(Source data)
---------------

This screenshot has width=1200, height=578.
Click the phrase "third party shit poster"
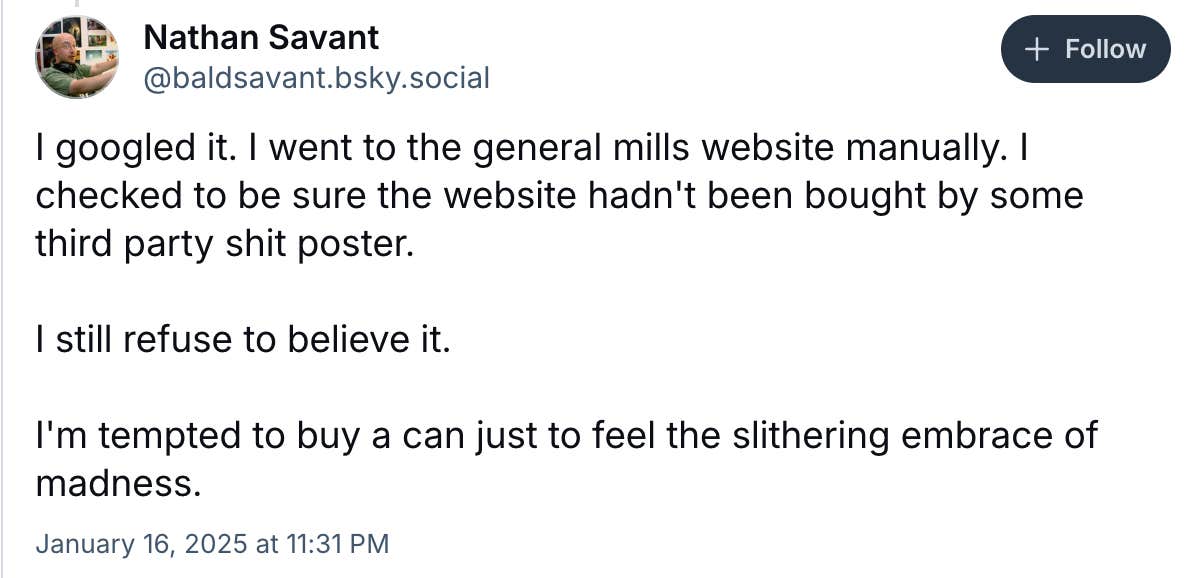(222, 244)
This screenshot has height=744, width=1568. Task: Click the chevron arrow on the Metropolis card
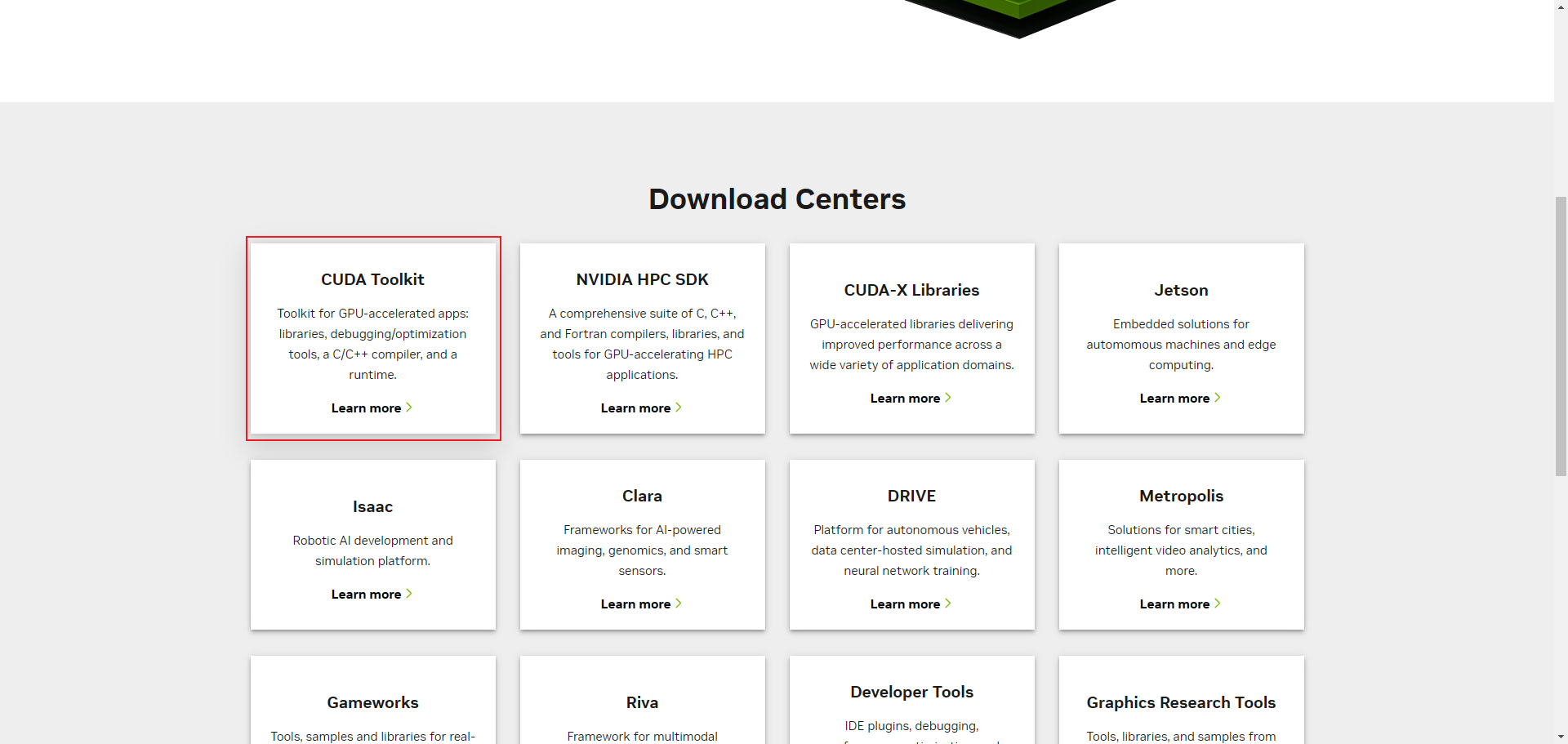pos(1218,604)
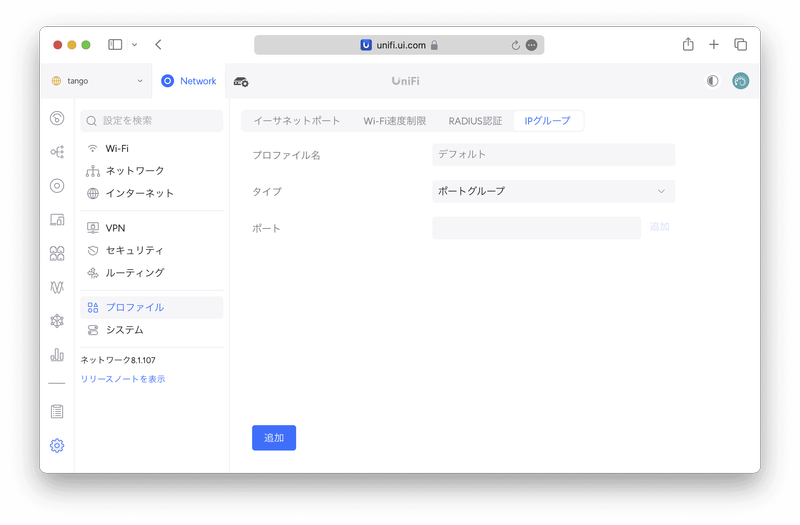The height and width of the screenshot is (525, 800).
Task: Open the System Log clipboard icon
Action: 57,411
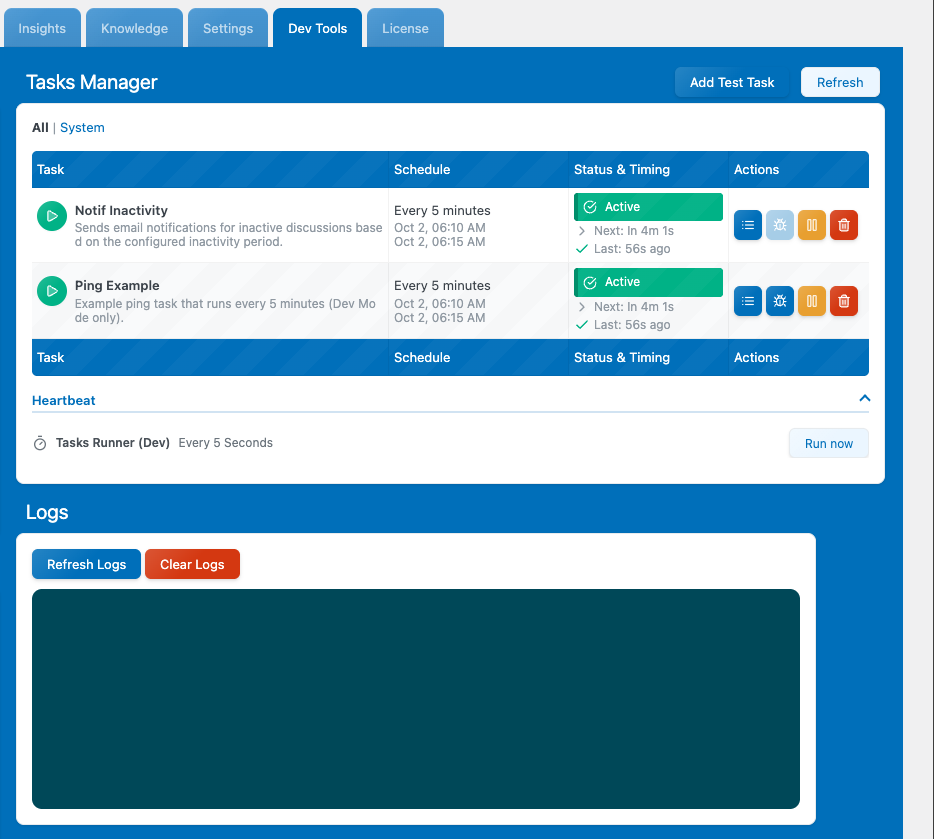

---------------

**Exercise brief**.
Rewrite the listing from the line containing "This screenshot has height=744, width=1568." through the end of the listing, switching "chevron arrow" to "expand arrow" and keeping everything else the same, with the pictures left out.

**Result**.
This screenshot has height=744, width=1568. Task: Click the expand arrow on the Metropolis card
pos(1218,604)
The height and width of the screenshot is (525, 800).
Task: Open the System Log clipboard icon
Action: 57,411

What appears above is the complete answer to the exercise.